There are currently 300 members on a waiting list for moorage at the club, says Ron Jupp, a yacht club member working on the marina renewal project. Adding berths requires space and the current plan calls to reduce the width of the entire channel to 71 metres.

The rowing club says a channel of that width poses a significant danger to rowers, some of whom are amateurs and need a bigger buffer to stay safe. Individual rowers would still be able to go out in boats, says Dimas Craveiro, a past president and captain of the rowing club. But it would spell the death of the club’s mainstay training programs where boats go out side-by-side. Rowing Canada and Rowing BC echo the Vancouver club’s concerns.

The rowing club has proposed a compromise that would result in a slightly wider channel, but would mean the loss of 12 new berths for the yacht club. But Mr. Jupp says the yacht club won’t budge because it needs the revenue.

Current boating rules prohibit rowing in Coal Harbour, but the port authority has always turned a blind eye, Mr. Jupp says. He believes the yacht club’s channel traffic plan will cement the rowers’ rights to the water and work for both sides.

One senses there is more than just channel width fuelling this stalemate. There is a philosophical rift between people who enjoy self-propelled sports and those who thrill to the thrum of a motor. Similar animosities play out between backcountry skiers and snowmobilers, mountain bikers and quad riders. And if the motor-loving crowd are to delicate ears, deafeningly loud and occasionally boorish, the self-propelled purists can sound annoyingly sanctimonious.

The rowing club website dumps on big yachts for polluting and being inaccessible to the public. Mr. Craveiro derides novice boaters who roar out of the marina with one hand on the rudder and the other wrapped around a drink.

In this case, the clash seems exacerbated by money – yacht owners are often assumed to be universally wealthy. The rowing club is a non-profit that promotes amateur sport and is the far more affordable of the two.
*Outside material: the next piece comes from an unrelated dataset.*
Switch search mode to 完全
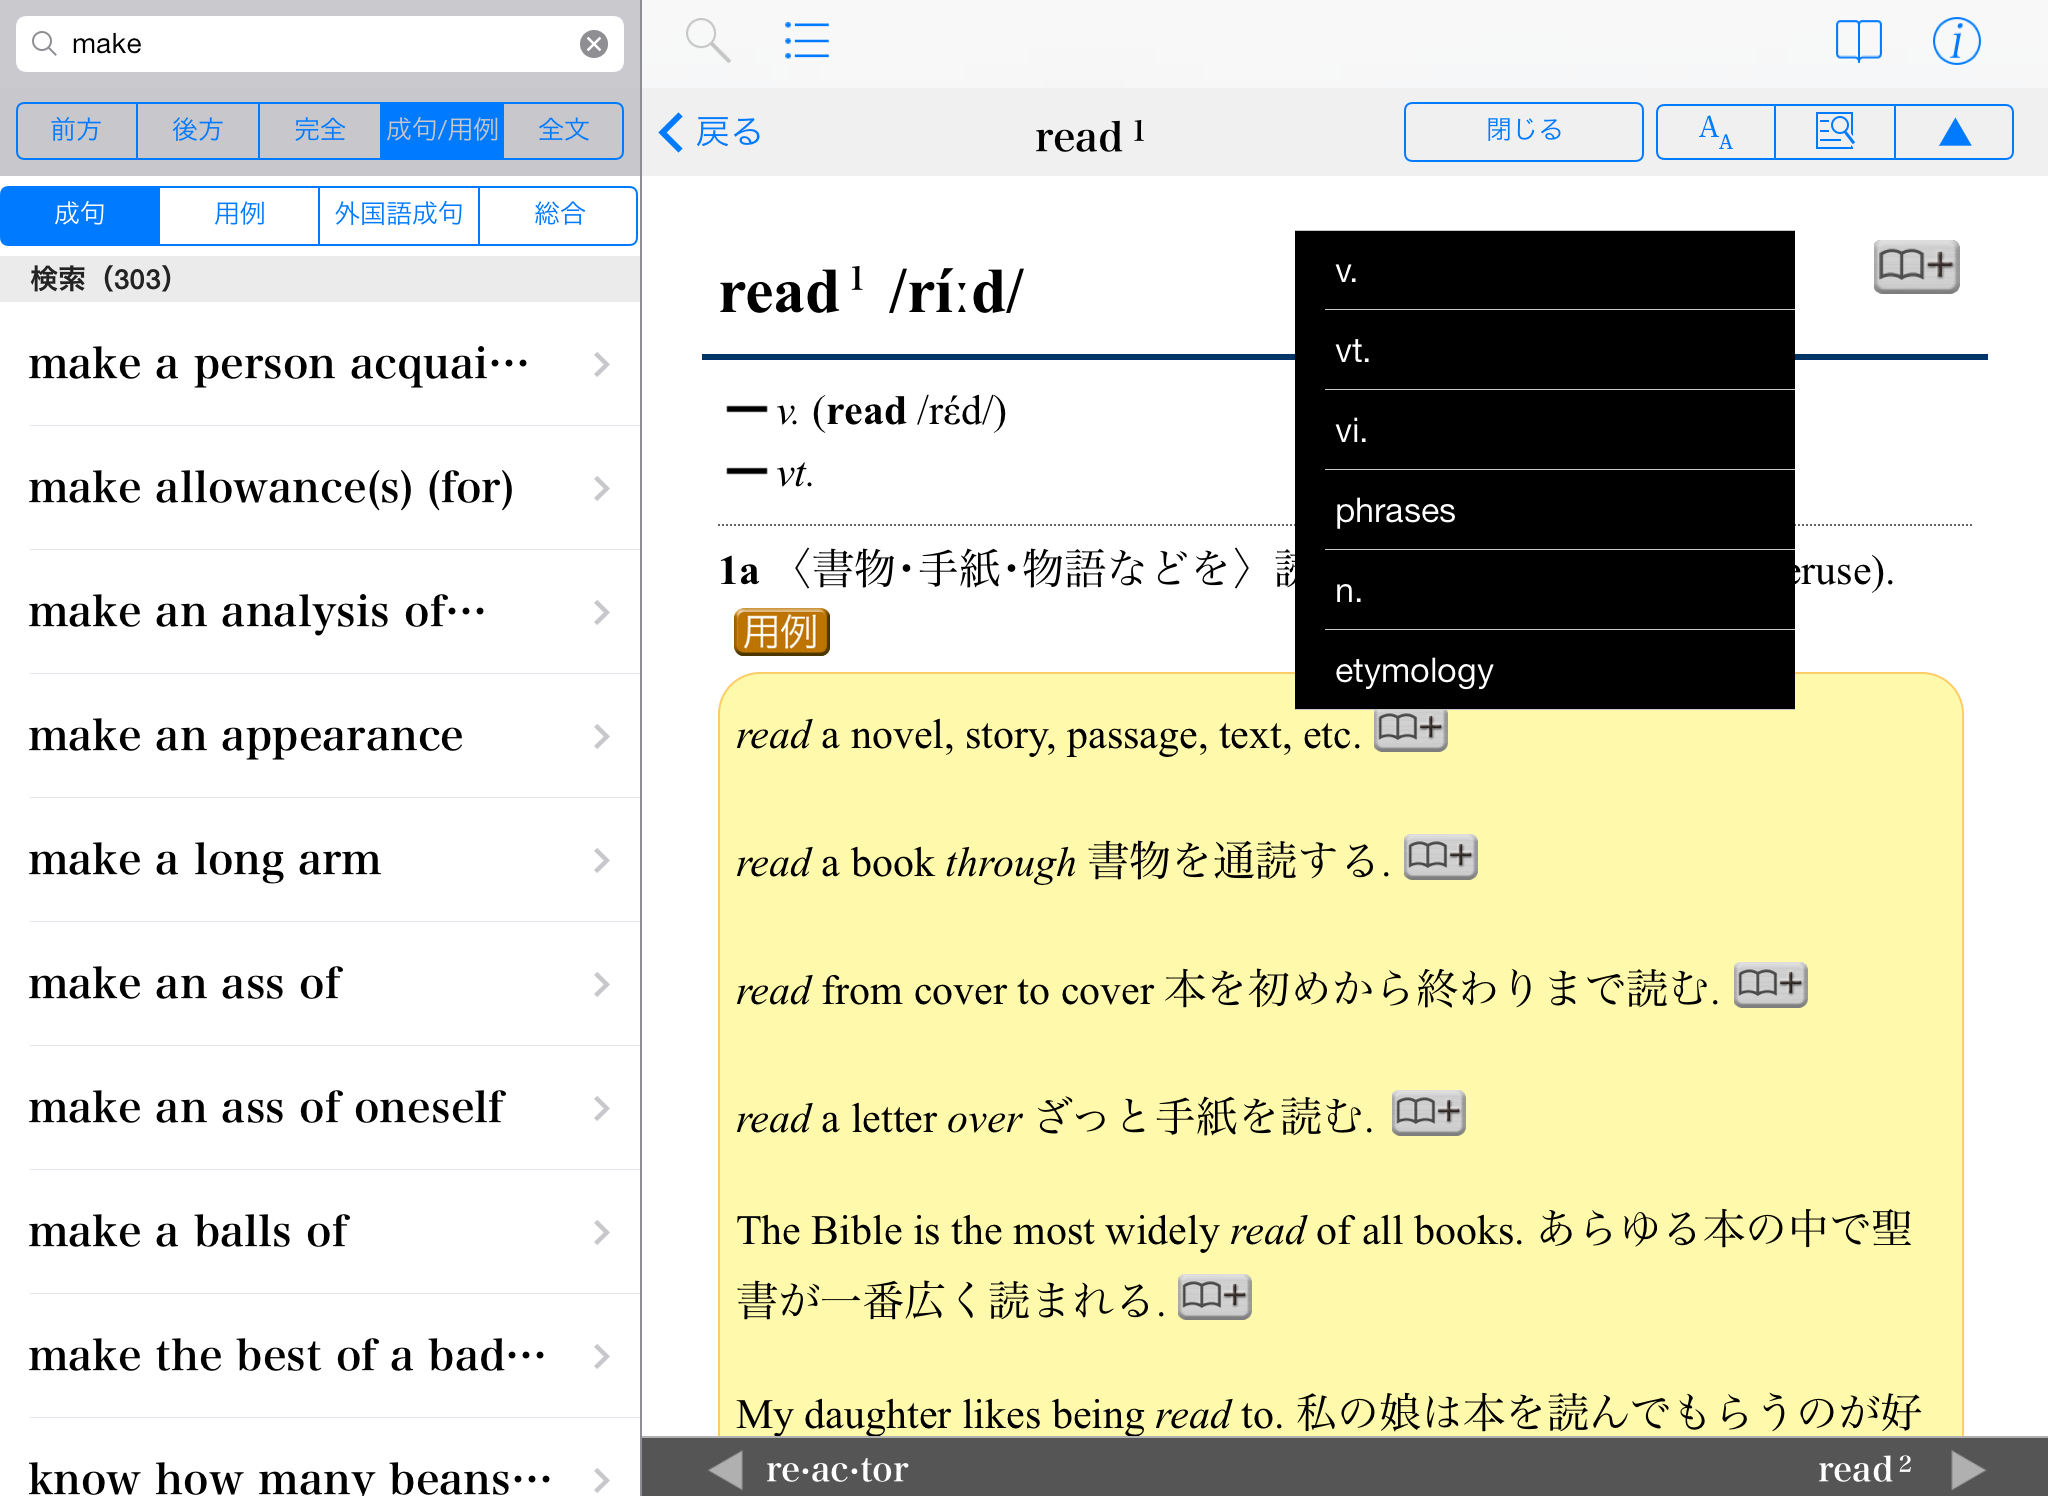coord(319,130)
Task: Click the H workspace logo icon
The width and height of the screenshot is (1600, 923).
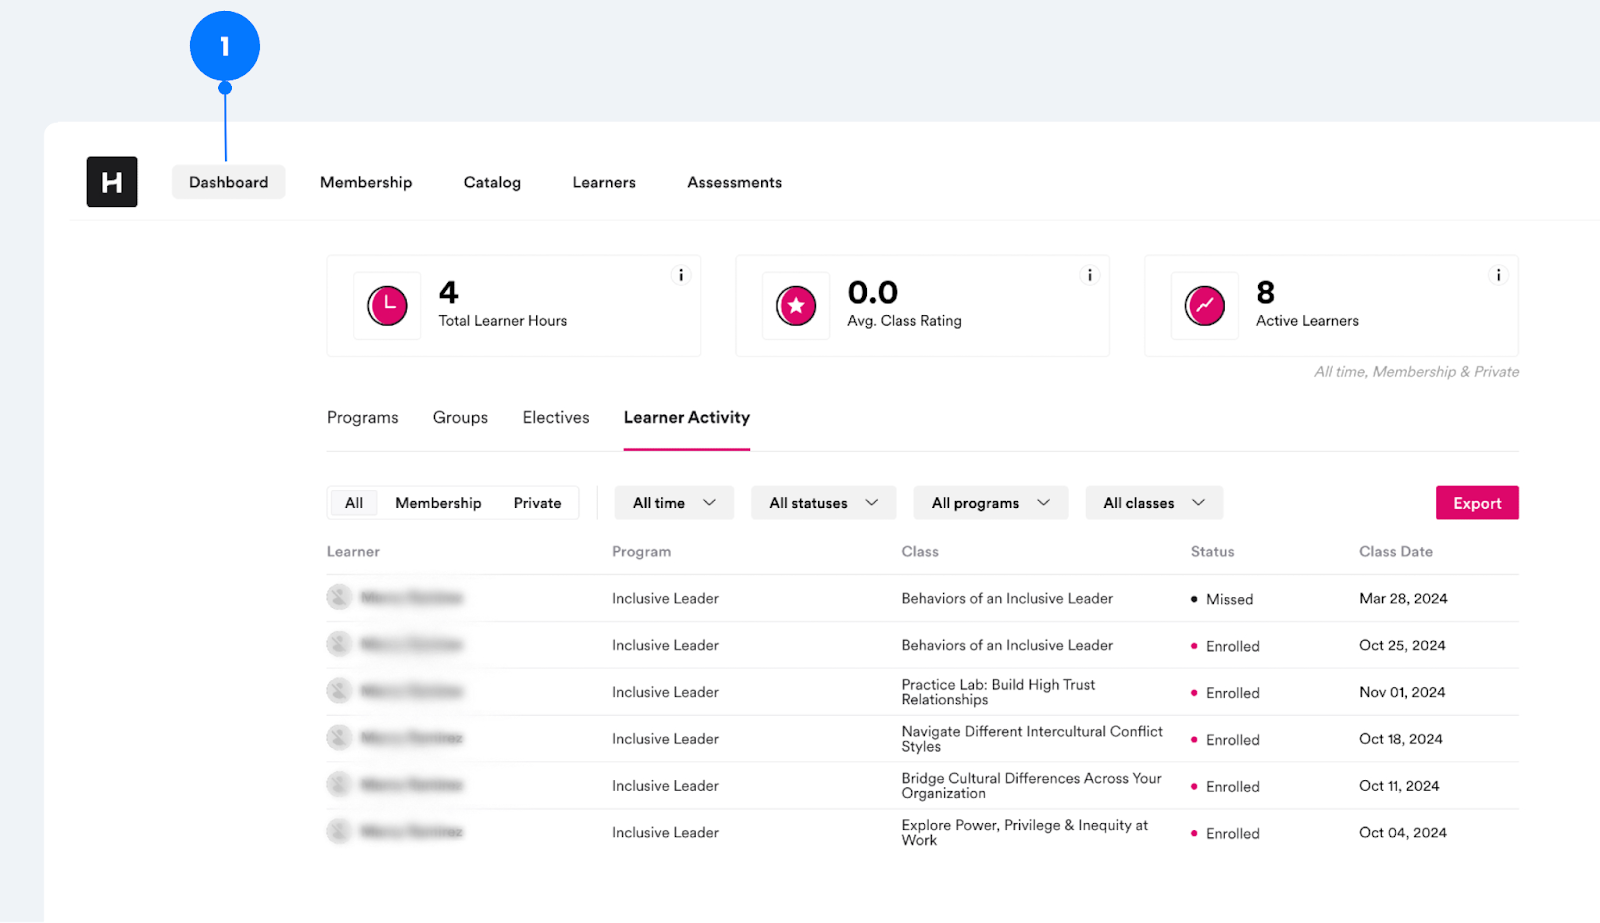Action: (111, 181)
It chides the yacht club for failing to “pass the true cost of moorage to yacht owners.” Yacht club members are being asked to pay handsomely for one of the proposed new berths. They start at $150,000 – but that money covers about 10 years of moorage.

Mr. Jupp’s yacht was built in 1943 and is not a luxury craft. Similarly, rowers aren’t universally poor: The modern version of the sport has patrician roots in Britain’s upper-class colleges and some Vancouver members row their way to university scholarships.

The reality is, both yachting and rowing are niche pursuits that must share public waterways.

If the port chooses the rowing club’s compromise, which seems reasonable, it would be charitable for the rowers to dial back the anti-yacht rhetoric. If they can’t be friends, they should at least try to stay good neighbours.